The Blumhouse produced horror film The Hunt was originally intended to come out on September 27th 2019 but this was derailed, ostensibly out of sensitivity to the mass shootings that occurred in Dayton and El Paso that occurred a month before the release but what’s really thought to have been behind it was the fact that some right-wing outlets heard vague descriptions of it, interpreted it as an assault on them, and saw it as an opportunity to create an “us against them” narrative about “Hollywood elites.” Trump himself even made vague comments about it at a rally. At the time I viewed this delay as something of an outrage. A cowardly attempt to stifle what looked at least from the trailers to be an attempt to combine social commentary with genre elements. Mind you I barely knew anything about the movie I was defending, and in many ways that was beside the point, I didn’t want the incident to have a chilling effect on future movies that would try to do things along those lines. Beyond that, the fact that this was now forbidden fruit made me a whole lot more interested in seeing it than I was before, partly out of the long long history of the best movies becoming “controversial” powder kegs that spark debates and outlast their critics in the long run. Also, frankly, there’s a certain kneejerk instinct to support anything that Donald Trump seems to hate. But now the film is back, this time with an advertising campaign that leans into the controversy by claiming to be the most talked about movie of the year (which it objectively is not), but despite feeling a lot less dangerous and interesting than it did in the fall, I still felt some compulsion to seek it out if only to make sense of that whole tempest in a teapot from a few months ago.
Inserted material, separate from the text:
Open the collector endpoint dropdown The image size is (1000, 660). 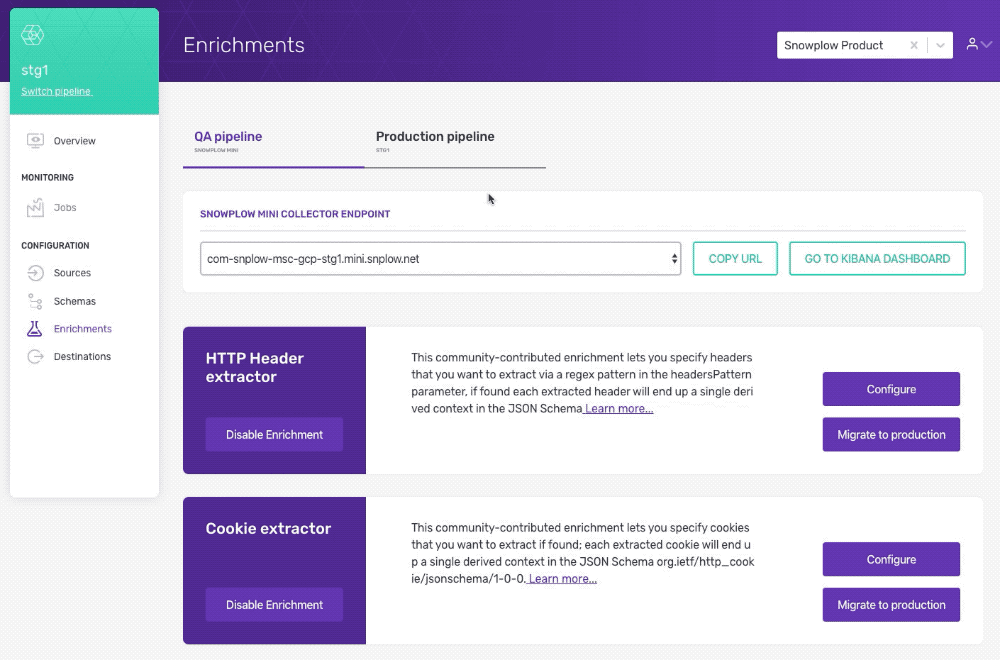tap(440, 258)
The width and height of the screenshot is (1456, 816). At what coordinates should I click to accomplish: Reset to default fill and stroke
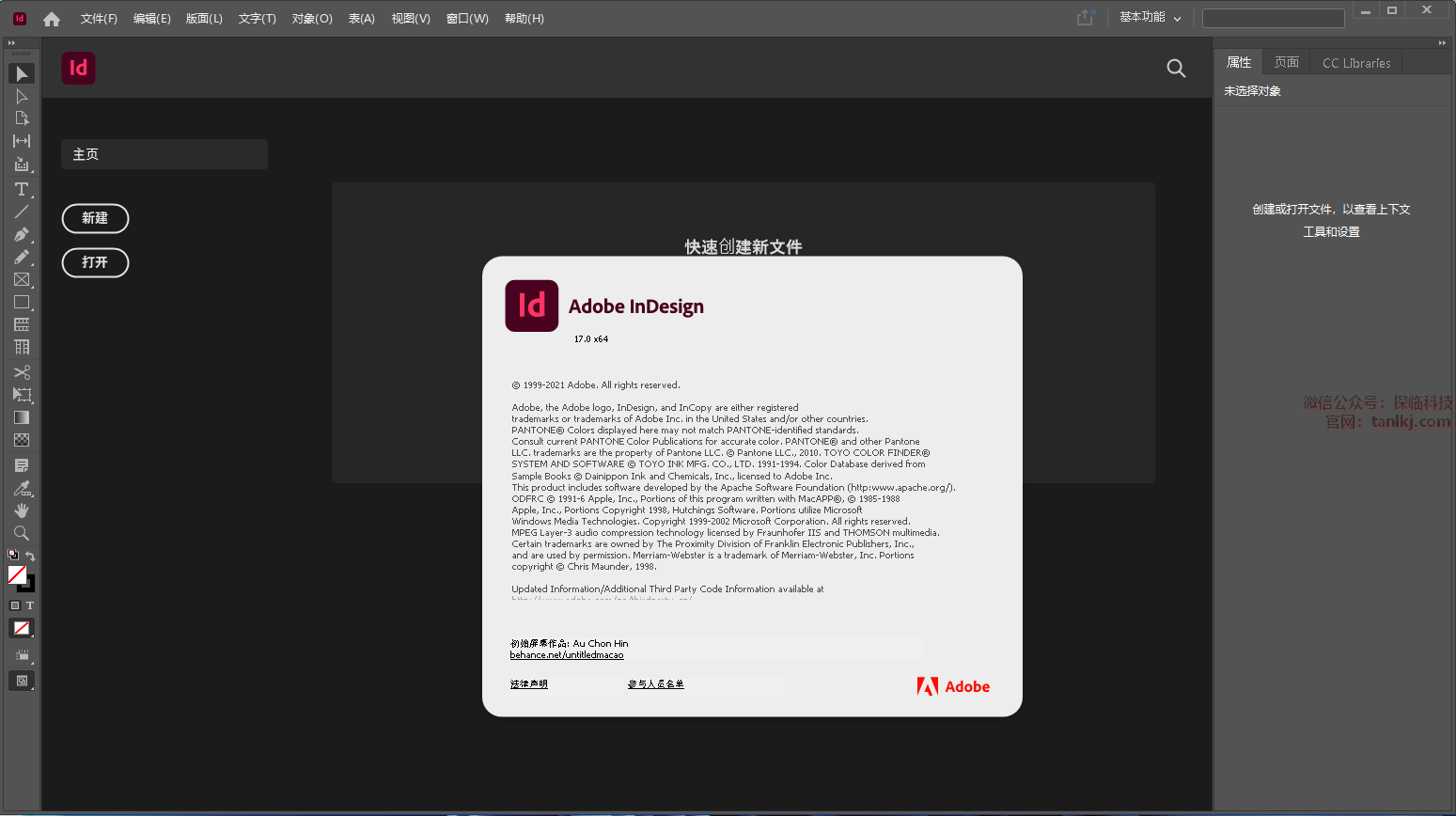point(13,556)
The film is a bit of a riff on the short story “The Most Dangerous Game” as it is about a cadre of wealthy elites who take it upon themselves to kidnap a bunch of people, transport them to some sort of secret compound in the Balkans, and then hunt them for sport. The film doesn’t beat around the bush about this reveal and pretty much lets you know what’s up from the beginning. The victims of this hunt are various low income people, mostly from the south, who have at some point or another expressed some sort of right wing sentiment. They are “deplorables” as one of the hunters describes them in a text chat that displays onscreen at the beginning. I don’t think the name “Donald Trump” is spoken in the film but you do get the impression that the two sides of this are basically two sides of the culture war at their most extreme.
It is perhaps curious that Donald Trump came out against this movie because if he had actually seen it he might have found that the movie kind of seems to in many ways push the worldview that Trump espouses. In it liberals are viewed not as people of diverse backgrounds looking to advance social causes but instead as virtue signaling millionaire fatcats who operate entirely out of hatred for red states while their victims are seen as misguided but ultimately sympathetic victims, and people of color don’t seem to factor into any of this much at all. Why the film’s producers, who as far as I can tell are not Trump supporting conservatives, wanted to advance this narrative with their movie is difficult to perceive. The most charitable reading I can perceive is that the movie is meant less to be a reflection of contemporary America than it’s meant to be a movie about stereotypes and the way we perceive one another, but I must say this interpretation requires a lot of bullshit false equivilencey that’s inherently unbalanced by the fact that liberal elites do not actually hunt people while there are actual real world examples of the kinds of “deplorability” that the hunted people represent. Outside of that I think there’s a sort of extreme version of the sort of self-criticism that made Get Out such a hit, but done much more clumsily. The upper class liberals in that movie at least sort of resembled people you might meet in real life, but the ones here seem to exist solely in Alex Jones’ imagination.
The film is not completely without wit. In my summery of the film’s plot I avoided giving character names or listing cast members, in part because it does a fairly clever thing at the beginning where it fools the audience into thinking a variety of people will be will be the film’s protagonist before finally settling on one. Some of the film’s kills are also reasonably well staged in a way that the gorehounds will appreciate and there are jokes here and there and there’s a fairly good performance from the lead that eventually emerges. But all of that is kind of wasted on a movie that seems to be peddling a profoundly unproductive message that will not please (or particularly challenge) anyone on any side of the political divide. It does nothing to probe more deeply into what makes the “deplorables” tick and its interest in the richest of limousine liberals seems particularly out of touch coming out of a hard fought primary in which decidedly non-elite Democrats were deciding the future of the party. Maybe twenty years from now this thing will appear to be an interesting document of the political divide in the Tump years the way we now look back at movies like Punishment Park seem to give insight into the culture wars of the past, but right now this is decidedly not the movie the country needs.